Abstract: In many turbulent space and astrophysical plasma environments, the dissipation of the turbulence, and consequent conversion of turbulent fluctuation energy to plasma heat, occurs at scales on which the plasma dynamics is collisionless. Direct access to the near Earth solar wind provides a unique opportunity to confront our understanding of the dynamics of kinetic plasma turbulence, and its dissipation via collisionless damping mechanisms, with in situ spacecraft measurements. Significant effort has recently been focused on employing the gyrokinetic formalism to study the dissipation of turbulence in the solar wind, taking advantage of sophisticated numerical techniques developed for use in the fusion community.

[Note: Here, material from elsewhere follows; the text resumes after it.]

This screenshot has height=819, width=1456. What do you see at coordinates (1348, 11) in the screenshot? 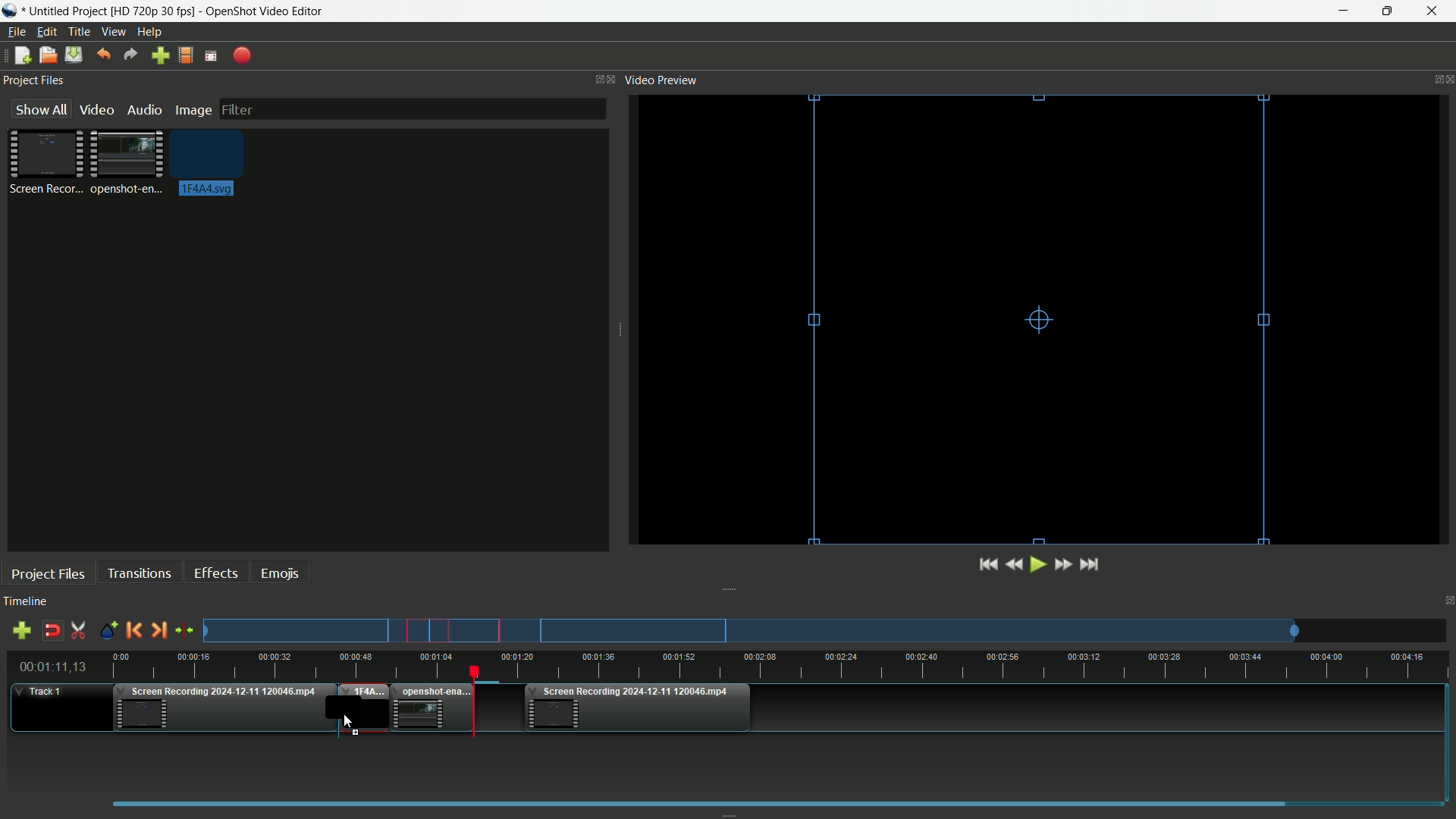
I see `minimize` at bounding box center [1348, 11].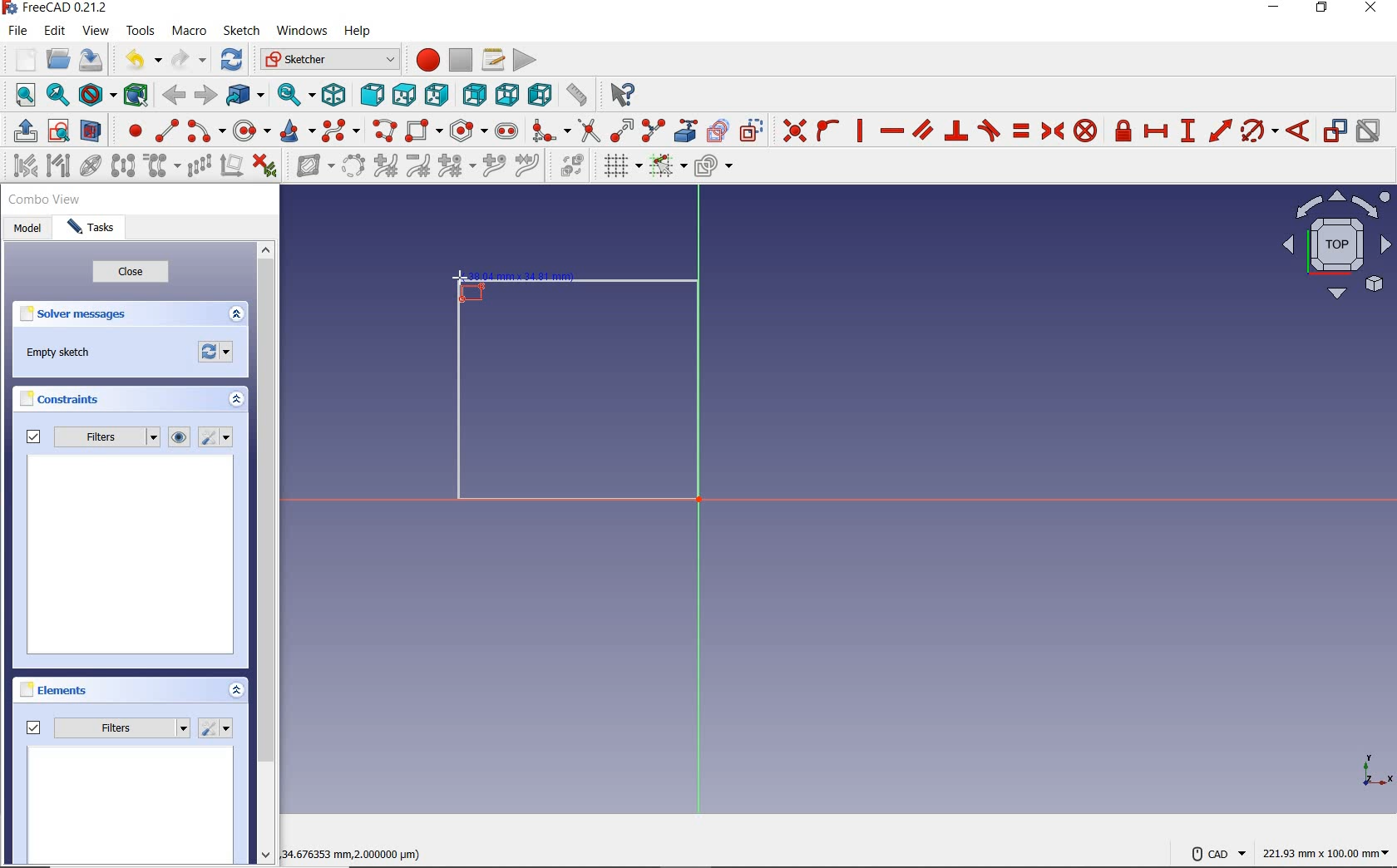 The height and width of the screenshot is (868, 1397). What do you see at coordinates (1157, 131) in the screenshot?
I see `constrain horizontal ditance` at bounding box center [1157, 131].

Here I will report on some of the most recent successes of this effort, in particular the first three-dimensional, nonlinear gyrokinetic simulation of plasma turbulence resolving scales from the ion to electron gyroradius with a realistic mass ratio, where all damping is provided by resolved physical mechanisms. Complementing this theoretical and numerical research program are experiments on the Large Plasma Device (LAPD) at UCLA to measure the nonlinear interactions between counterpropagating Alfven waves, the fundamental building block of Alfvenic plasma turbulence.